William Basil Worsfold (5 December 1858 – 26 September 1939) was a British writer and barrister who graduated from the University of Oxford. He wrote and published many books during the late 19th and early 20th-centuries on British colonial history, particularly South Africa.

==Early life==
Worsfold was born in Yorkshire, England, as the second son of Reverend John Napper Worsfold. He was educated at St. Peter's, York, Wakefield School, and University College, Oxford (Bachelor of Arts 1883). He was called to the Bar, Middle Temple, in 1887. He married Jessie Symons, daughter of the late R.J.E. Symons, of Wadebridge, Cornwall, in 1898. From 1891 to 1900, he was a member of the Oxford Circuit, lecturing on Economics and Literature, for the Oxford Extension Delegates and London Joint Board.

==Career==
Worsfold became chief editor of the Johannesburg Star newspaper in 1904 (the primary newspaper read by the English in South Africa), which provided him close contact with High Commissioner Lord Alfred Milner.
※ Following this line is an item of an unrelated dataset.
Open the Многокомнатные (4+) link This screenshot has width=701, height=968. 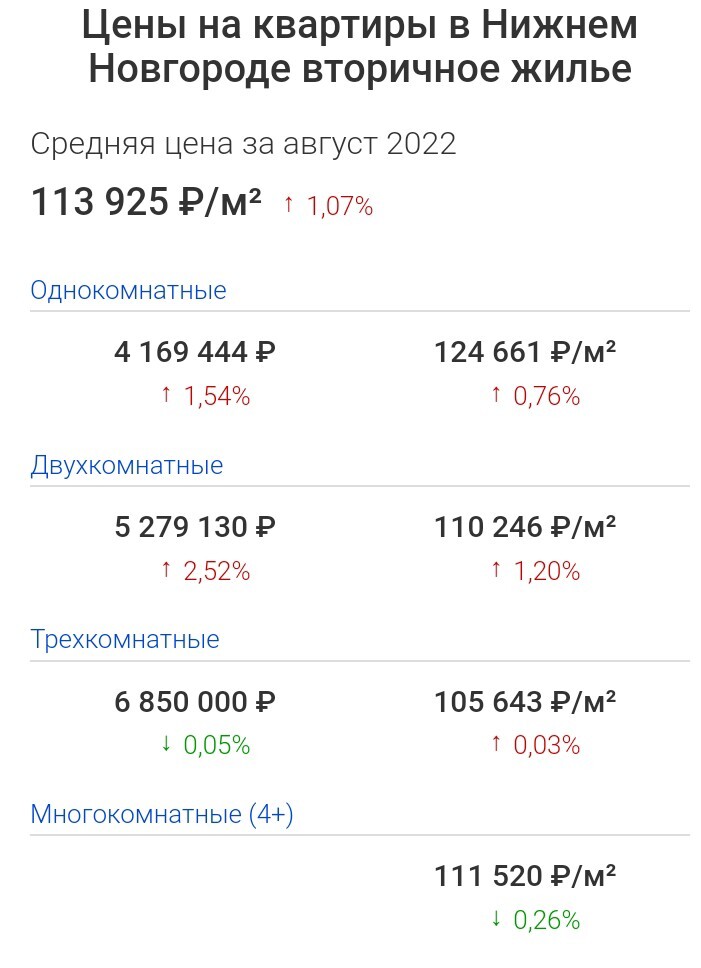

He relinquished his job to Geoffrey Robinson, a member of Milner's Kindergarten, in April 1905, and returned to England. In 1909, Worsfold purchased a house in Kent (Romden Place, Smarden), not far from Sturry Court, Milner's residence. His most important book was Lord Milner's Work in South Africa, 1897-1902. In addition to his books, he contributed articles to the journals Quarterly, Nineteenth Century, Fortnightly, and the Cornhill. He was a member of the National and Cecil Clubs.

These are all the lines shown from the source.